Hello, you've reached the personal website of Simon Worthington, sometimes called Wo! Net. You can contact me via e-mail.

Hesiod: storing user data in the DNS

As anyone who is remotely familiar with Unix knows, many little features of a Unix system’s structure betray it’s history as an OS designed for use with mainframes. They may know that the X Window System, for example, is split into a strict client-server model, which makes a lot of sense if you have a bunch of underpowered workstations connecting to a vast supercomputer. And they may also know of Unix’s traditional flat file user management, with a simple database of users and groups stored in human-readable plain text. For a mainframe, this is clearly a simple yet effective solution.
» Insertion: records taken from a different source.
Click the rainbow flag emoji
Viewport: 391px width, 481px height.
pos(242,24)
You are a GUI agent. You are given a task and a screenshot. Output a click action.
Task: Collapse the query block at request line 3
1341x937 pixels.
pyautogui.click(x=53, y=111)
It’s easy to understand and maintain.

These historical considerations don’t make much sense, however, when you apply Unix to a networked desktop environment, where each user uses the processing power and memory of the machine sitting in front of them, and only connects to a central server for shared files or network resources like printers. Suddenly a client-server model for a windowing system seems like overkill. For individuals or small groups of machines, the flat file user management continues to work quite effectively. Problems arise, however, when you want centralised user management on a Unix environment – suddenly flat files rsyncd around is not a very appetising (or elegant) prospect.

Enter LDAP, the traditional solution to this issue. LDAP, which stands for Lightweight Directory Aceess Protocol, was conceived as a generic centralised object store which could serve user and group data over the network. Over time, LDAP has become an extremely complex beast: about as opaque as data storage gets, difficult to manage and maintain, and also not particularly reliable from either a software or system perspective.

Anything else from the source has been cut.